Flavor Profile: Out of the bottle the Lubanzi 2015 Rhône Red Blend has an intense aroma of gamey meat meets a brambly berry bush. The wine pours voluptuously, like a waterfall of freshly drawn blood, settling into a royal purple-red hue in the glass. Tilt the glass: the wine is nearly see-through except for one, mysterious pocket of darkness in the very center.
Deep breath in and there’s an umami-berry scent, as if overripe strawberries, still attached to the branches, have fallen to the dirty ground. Swirl and a sea-salt air freshness comes alive, brightening the aromas: cranberries along with thick leafy herbs like lime leaves, lemongrass, and something grassy, with just a hint of mint in the background.
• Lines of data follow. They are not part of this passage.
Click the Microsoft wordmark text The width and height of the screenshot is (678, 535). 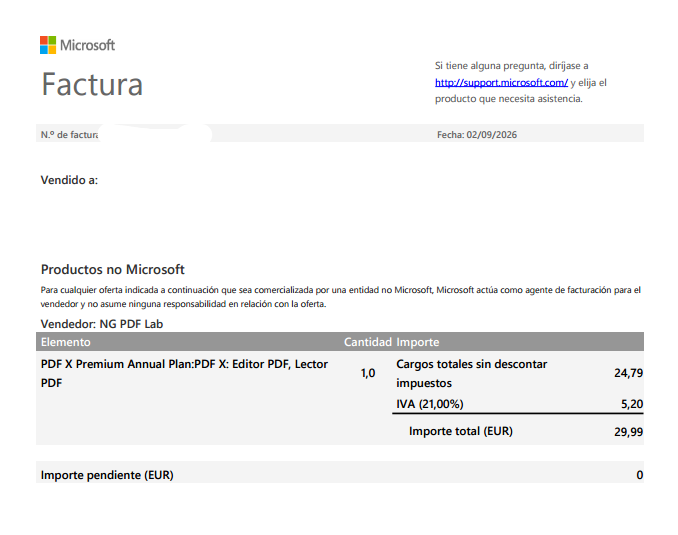[x=87, y=45]
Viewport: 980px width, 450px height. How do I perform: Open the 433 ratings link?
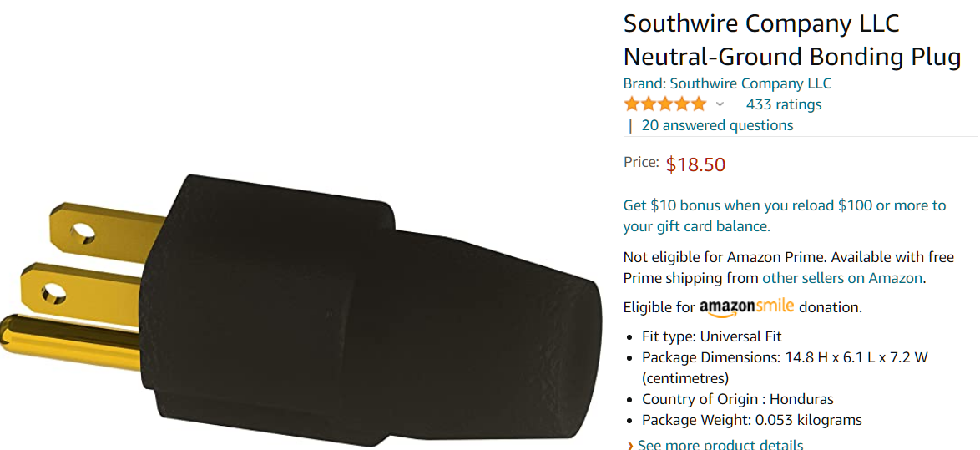[783, 104]
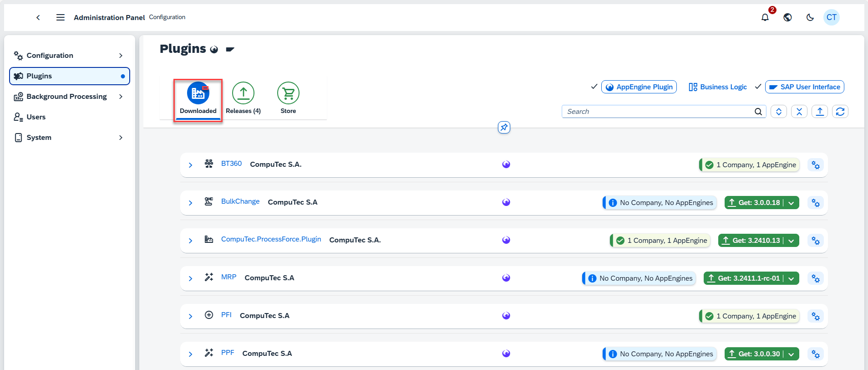Click the upload plugin icon

pyautogui.click(x=819, y=112)
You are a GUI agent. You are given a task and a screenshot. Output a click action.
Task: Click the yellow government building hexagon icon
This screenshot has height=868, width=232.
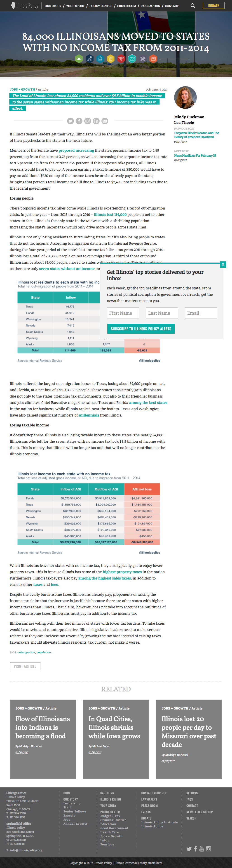click(x=111, y=59)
The initial palate of the Lubanzi 2015 Rhône Red Blend is quite shy, boxy, a bit closed off, the texture tacky. Let this wine open up — just 10 minutes will do — and find that cran-grape juice in the background. But this wine is all about the earth — the dusty earth reminiscent of a bushwalk on a summers night: there’s coolness found in those berries on the bush, but you have to search for them in the setting sunlight of the wilderness.
The tannins here are serious business coming in about a quarter to halfway through the tasting, while the acid doesn’t come until the very end. When it does, it clears up the tannic texture, leading to a clean, warm finish.
Food Pairing: I paired the Lubanzi 2015 Rhône Red Blend with an herb-crusted lamb, roasted beetroot salad, and greek-yogurt sauce. This wine calls for a gamey meet for certain — something with an innate juiciness that will cut through those hearty tannins. Meanwhile the beetroot, with its bit of sweetness, pulled out the fresh fruits in the wine. And of course the herbs as well as the salad greens perfectly complemented the grassy earthiness that I just loved with every sip.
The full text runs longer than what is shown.